Now here is a practical, real example of how I've applied most of the previously mentioned 'life maths';


When I began to wake myself up, I realized two things; 

  1. I fucked up by not stabilizing my life sooner (cause I should have been good long before covid cancelled the hope I was leaning on)
  2. I didn't mentally, emotionally or spiritually connect with a deeper array of close life associations. 

    The latter is based on various realizations I had about people that I weighed against my decision to be morally responsible, etc. I wouldn't say I easily recommended it, but let's just say I clearly understand why I love Superboy Prime as a comic book character so much. Frankly if you know about his original story arc, you can go on use that as your corner stone for understand anything about me ( just exclude the mass murdering the character does, I legit don't like killing evasive insects, let alone more sentient beings. That doesn't mean I don't get absurdly angry at either).

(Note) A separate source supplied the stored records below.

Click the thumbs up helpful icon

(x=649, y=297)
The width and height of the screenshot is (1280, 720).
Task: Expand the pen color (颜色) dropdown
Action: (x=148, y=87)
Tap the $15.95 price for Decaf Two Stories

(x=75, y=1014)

    My business is an extension of my soul at this point. It's the voice of my expression, a platform for my creative being. I know I'm letting this platform down, and I take a small confront in the certainty that I've created a clean draft for a human lifestyle advancing, multi million dollar media platform. I believe that, yet I'm still too weak to lift that belief for others to see. 


    Most often, I pray for strength. I pray to the powers that be for the strength to use their blessings. I can only believe I am blessed based on comparing those blessings to the value of my results ( results from  'God Given' talent vs. luck X effort).


    That's how I view faith, science, and the advancement of our species. Life is a gift that takes a certain type of Strength for most of us to fully experience. Yet without a stable level of comparison (to others) how do we determine our own values and participation in the society we are part of?

    (Another example of 'life Math' and its potential outcomes)

    Luck

    Good, bad

    •  Privilege
    • Blessings
    • Chance/probability

    Talent

    How good or how bad you are at etc.

    • Born with 
    • Learned/acquired
    • Level of
    • Usefulness to yourself (as a release, form of expression or within your Fields creative, career, interest.) applicable to others?

    Effort

    Strength; variable. 'What you make of it.'

    • The best of a bad situation, bad luck. Can you talent help with enough effort?
    • How well you use what you have? How far can what you have get you?

    You can be a spoiled rich kid without having the ignorance associated with that closed system.

    You can also be lazy, but lucky, realizing and accepting it may be the biggest factor in gauging the value of your happiness vs effort for it. 

    For most people, it's not as simple as being lazy or energetic. It's about living in the balance between inspiration (survival can do it), ability and worthiness of our goals.